Barbara M. Benedict. Curiosity: A Cultural History of Early Modern Inquiry(Chicago: University of Chicago Press, 2001). Pp. x + 322. $45.00 cloth.
In 1697, Sir Robert Sibbald, whom Bishop Burnet called "the most learned antiquary in Scotland," donated his natural history collection to the University of Edinburgh. Sibbald had assisted in starting the Edinburgh botanical garden as [End Page 131] well as in founding the College of Physicians there, and in 1682 he had been appointed physician to Charles II. In conjunction with the gift, Sibbald prepared a catalogue of the collection which the University published under the title Auctarium Musaei Balfouriani, e Musaeo Sibbaldiano, sive enumeratio & descriptio rerum rariorum, tam naturalium quam artificialium; tam domesticarum quam exoticarum [etc.] (Wing S3722). Sibbald lived on until 1722 (he was 81 when he died), and in the following year his extensive collection of books and manuscripts was sold at auction, most of the material going to the Edinburgh Advocates' Library. Among the manuscripts was a volume of "Adversaria" which included a transcript of Drummond of Hawthornden's now well-known record of conversations with Ben Jonson. Although Sibbald's copy was once misjudged a deliberate forgery (by C.L. Stainer, in his 1925 book Jonson and Drummond, Their Conversations: A Few Remarks on an Eighteenth-Century Forgery), that accusation has been disproved. Sibbald also wrote an autobiography, the original manuscript of which (now lost) was once owned by James Boswell.
Marjorie Swann does not mention Sibbald in her book Curiosities and Texts, although to some extent he very much fits the mold of the collectors who figure in her study. Like the two John Tredescants, father and son, Sir Hans Sloane, Elias Ashmole, and others, Sibbald was of the "middling sort" (a favorite phrase of Swann's), and like them he built a collection of natural and man-made rarities (tam naturalium quam artificialium) which forms an important part of his legacy.
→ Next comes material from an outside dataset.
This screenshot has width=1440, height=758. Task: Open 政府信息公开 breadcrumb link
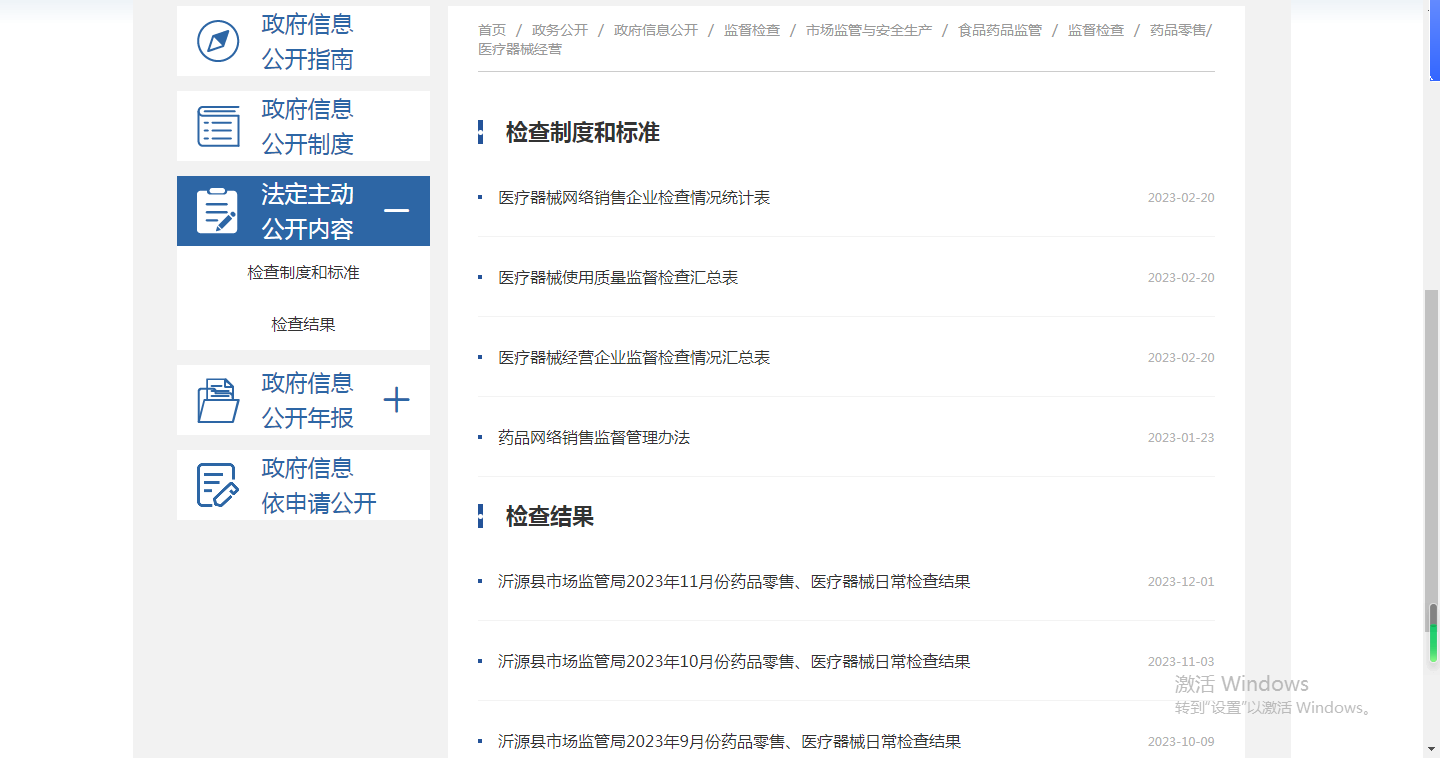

Swann is at great pains to emphasize the inclination among collectors to use their collecting as a way of insuring a modicum of immortality, and the seventeenth-century literature on collecting—not to mention modern psychological theorizing on the subject—backs her up to some extent. Naudé himself, in the Advis pour dresser une bibliothèque (1627), counsels his addressee: "si vous ambitionnez de faire esclater vostre Nom par celuy de vostre Bibliotheque, [ . . . ] pour donner un lustre perdurable à vostre memoire [. . . ] pour viure & dominer dans le souuenir des hommes," then you must, he says, work hard to build a truly great library. Sibbald also fits Swann's view of the psychopathology of collecting because he did not marry and had no children. Swann takes the conventional view of the collection as a child surrogate to a new level when she proposes that Bacon's scientific theorizing is "potentially at least, rooted in sodomitical social relations" (68). The leap from natural history collecting to a metaphorical extension of the notion of collecting that includes research teams, geographical landmarks, and literary anthologies marks the developing central theme of this book, which is, in passing, focused mostly on the seventeenth century despite the longer span suggested by the subtitle.
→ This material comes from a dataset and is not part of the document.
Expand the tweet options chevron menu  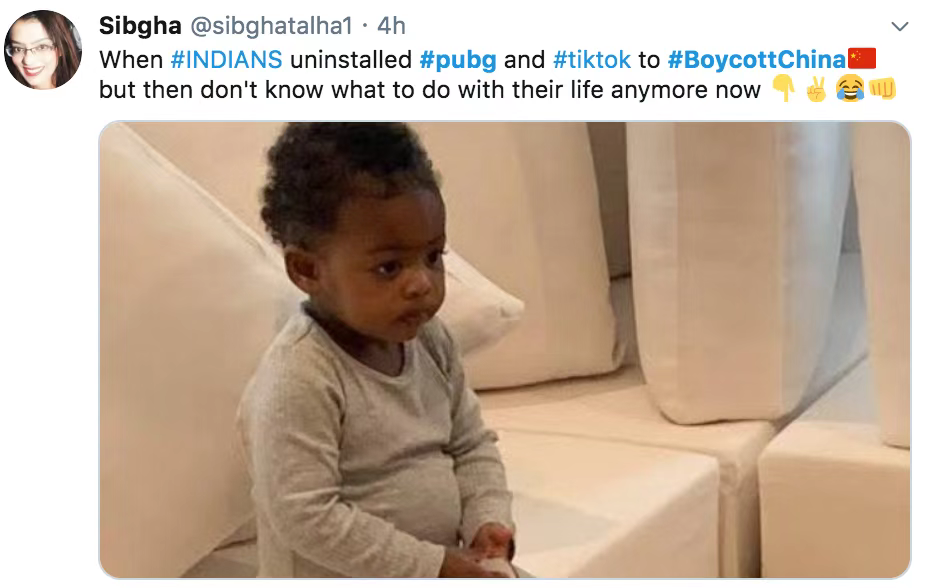(899, 26)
Sir Robert Sibbald built a monument for himself with his natural history collection, but where his other collecting instincts found a focus—on books and manuscripts—he does not seem to have felt it necessary to act in a similar fashion. He let his books go under the hammer. It is notable—again despite her subtitle—that Swann does not deal much at all with the collecting of books and manuscripts. None of the main events associated with the building of private libraries in England in the early modern period is even mentioned: the dissolution of the monasteries under Henry VIII, or the introduction of the Dutch idea of book auctions to London...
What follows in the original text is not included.